Some minor changes, but Handley gets his budget

Kevin Wilson
Northern News Services

Yellowknife (Mar 12/01) - Fifteen minutes after the Legislative Assembly passed the Territorial budget, Commissioner Glenna Hansen bid MLAs "Digoo."

With that word of thanks, the Legislature recessed until June 7.

The Commissioner's assent of five bills, including the budget, capped three weeks of work for MLAs.

In the final week of sitting, the Legislature sat late into the night to clear the decks of any legislation the government wanted to pass.

Finance Minister Joe Handley's budget passed with only minor changes.

The government will see no revenues from its proposed hotel tax.

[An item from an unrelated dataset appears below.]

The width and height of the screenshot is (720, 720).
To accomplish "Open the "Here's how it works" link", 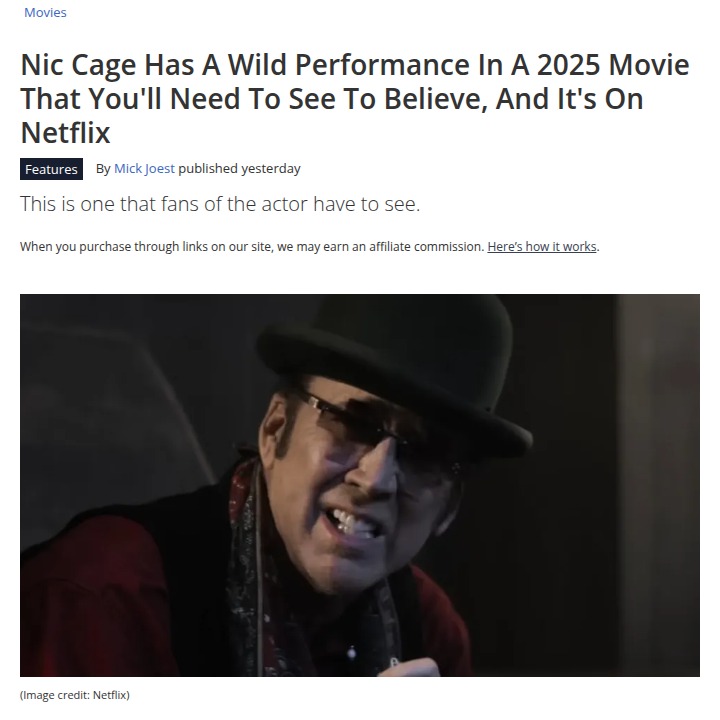I will click(542, 247).
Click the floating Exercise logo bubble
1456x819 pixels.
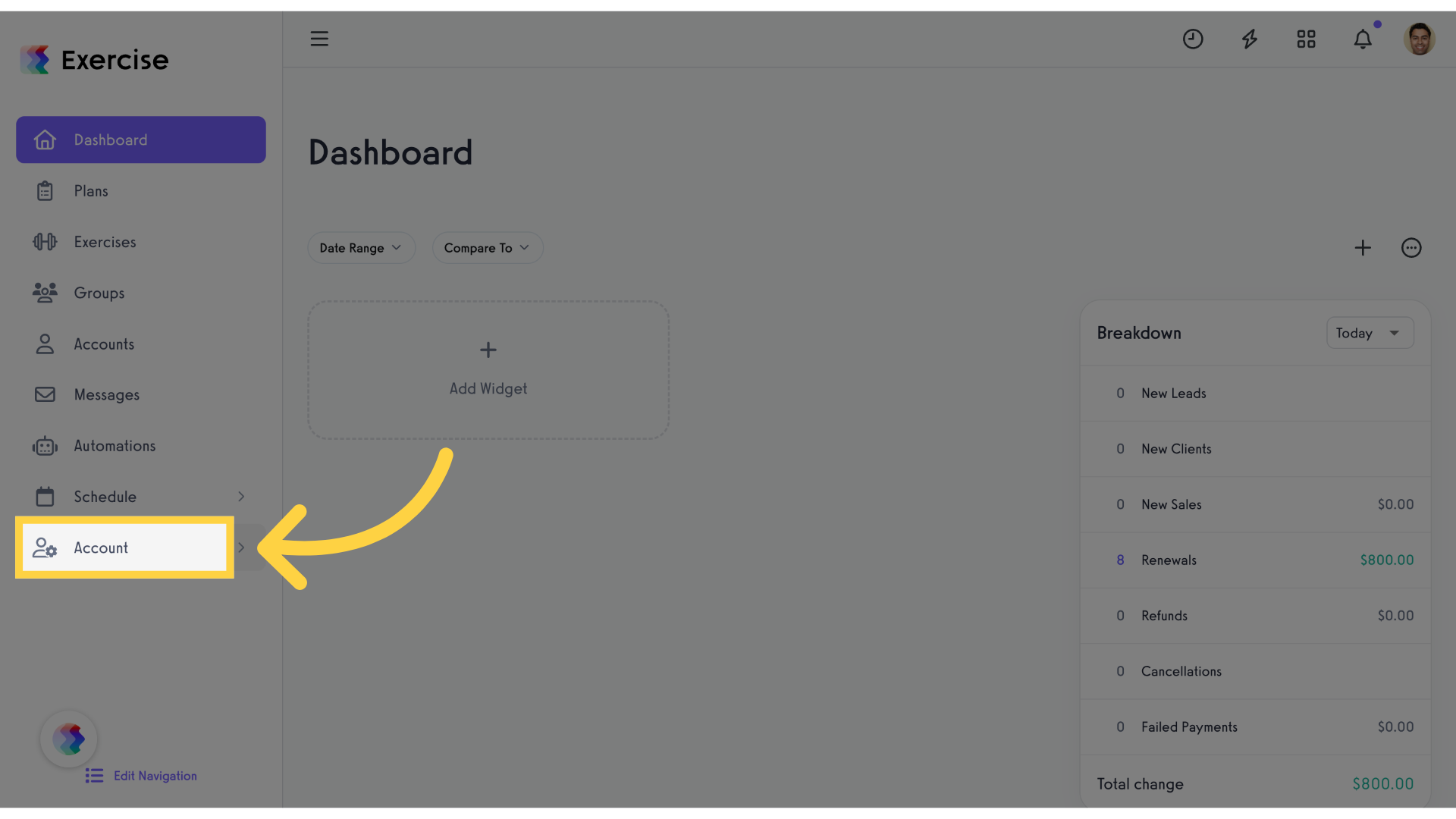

The bill died on the order paper after the Legislature's Committee on Governance and Economic Development decided not to support the bill.

The Finance Minister says he is "pretty satisfied" that his budget emerged relatively unchanged.

Handley's proposed heating fuel rebate was also modified.

Originally, the $320 rebate was to be payable to persons whose incomes were no higher than the average income in their communities.

But a coalition of MLAs argued that the rebate should be extended to persons above those thresholds.

Handley responded by making the full rebate payable to all households earning up $75,000, and providing a smaller rebate to households earning up to $85,000.

Tu Nedhe MLA Steve Nitah said he would have preferred to see the extra money allocated to the heating rebate put into tourism.

The rebate program, he said, "is a band-aid solution on top of a band-aid solution."

Thebacha MLA Michael Miltenberger said the session made him "quite happy as an MLA."

The government's willingness to bend on the fuel rebate and other issues pointed to the "good benefits of consensus government."